Duh, repot ya ? Sekali lagi, tantangannya  adalah kita belajar lagi dan mau berproses. Sumber belajar sangat luas dan tidak terbatas, ada buku, lingkungan sekitar, dan juga internet. Yang penting tujuan pembelajaran yang ingin kita capai jelas dulu. Tidak perlu terintimidasi dengan kecanggihan atau fasilitas lengkap keluarga lain.

Kita bisa gunakan semua hal yang ada di sekitar kita. Perlu digarisbawahi pula, materi belajar itu tidak melulu mengenai membaca, menulis, dan berhitung (calistung). Belajar itu mencangkup banyak hal. belajar tentang keseharian seperti bertanggung jawab, berempati, berkomunikasi, belajar tentang dunia nyata seperti life skills, belajar melayani, berdisiplin, belajar professional. Termasuk menyeimbangkan apa yang ada di pikiran, dalam hati, sekaligus kesesuaian dalam berperilaku dalam kehidupan ( soul – body – mind ). 

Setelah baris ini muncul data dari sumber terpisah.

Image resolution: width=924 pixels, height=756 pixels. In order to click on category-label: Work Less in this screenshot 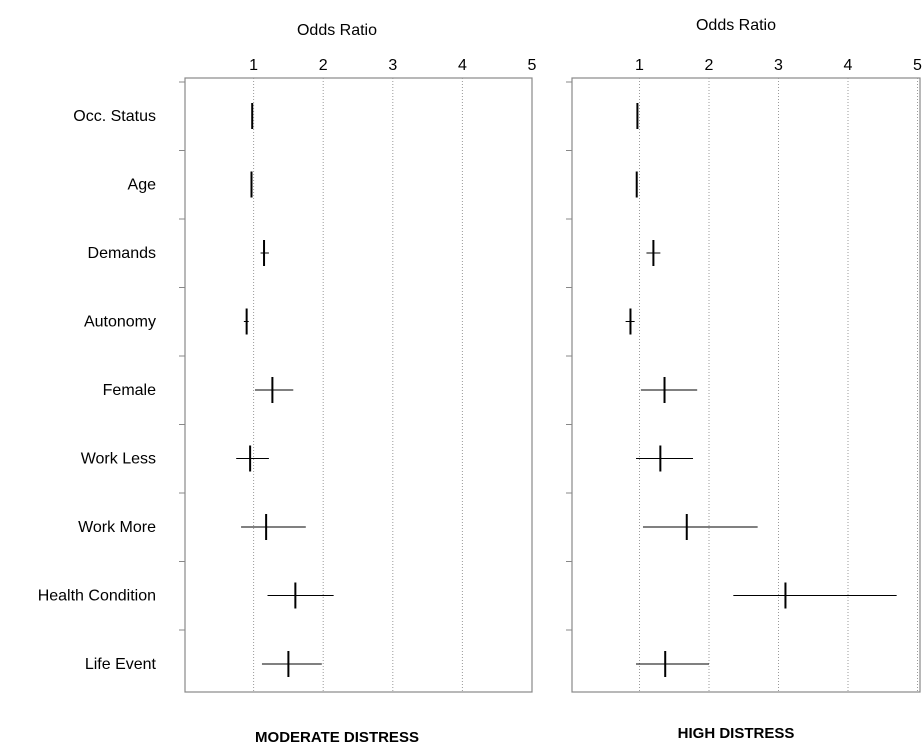, I will do `click(118, 460)`.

Kompleks dan luas sekali bila kita membahas masalah belajar. Karena belajar itu sangat luas, kita pun perlu menentukan pola kegiatan yang akan dilakukan. Disesuaikan dengan usia pastinya. John Holt mengatakan, “ When you teach less, the children will learn more.”

Untuk anak usia dini, saya sepakat dengan Mas Aar. Memakai model unschooling. Kalau pun belum yakin, kurikulum preschool boleh dibuka-buka sebagai bahan referensi.


Di atas dikatakan bahwa rasa aman sangat dibutuhkan untuk perkembangan otak anak. Perkembangan otak anak sendiri memiliki kaitan erat dengan kecerdasan anak. Berdasarkan fisiologi otak, otak terbagi dalam tiga bagian.
    Otak reptil yang berkiatan dengan kebutuhan rasa aman dan keselamatan / survival
   Otak mamalia yang berkaitan dengan perkembangan emosi
   Otak neokorteks yang berkaitan dengan kemampuan berbahasa, analisa, dan kreativitas
   Bila kebutuhan akan rasa aman belum terpenuhi, perkembangan otak neokorteks pun kurang maksimal.
   
   Untuk anak usia dini, berkegiatan bersama adalah proses belajar yang paling ideal. Mengobrol, membaca cerita, bermain dengan atau tanpa alat peraga, berkesenian, berolahraga, membangun kebiasan-kebiasaan baik, dan mengeksplorasi lingkungan sekitar. Sedangkan pola kegiatan anak usia sekolah, bisa lihat tabel di bawah.


Bila kita, ortunya ingin anak kita ikut ujian kejar paket A misalnya, lebih baik pula kita membaca kurikulum pemerintah dan menyiapkan materi belajar untuk kelas 4,5, dan 6. Sedangkan sarana belajarnya, bisa lebih luas dibandingkan anak usia dini. Bisa melalui buku, materi on line, game dan aplikasi, blogging, kegiatan keseharian, ikut klub, dan fieldtrip. 


Seru dan menarik serta menegangkan ya rasanya menjadi ortu anak homeschooling itu ? Mungkin. Namun yang perlu diingat, memilih pendidikan rumah itu bukan untuk terlihat ‘keren’ atau sekedar mengejar gengsi. Memilih pendidikan rumah pun bukan pula membeli tiket langsung ke ‘jalan sukses’ anak. Memilih pendidikan rumah adalah mengusahakan lingkungan belajar yang lebih ramah dan aman untuk anak, sesuai dengan karakter anak, menghargai serta mampu memunculkan potensi anak sekaligus mendidik kita, ortunya, menjadi pembelajar yang mampu menikmati setiap proses belajar jangka panjang bersama. Keluarga adalah sebuah team yang semua memiliki peran masing-masing dan saling mendukung.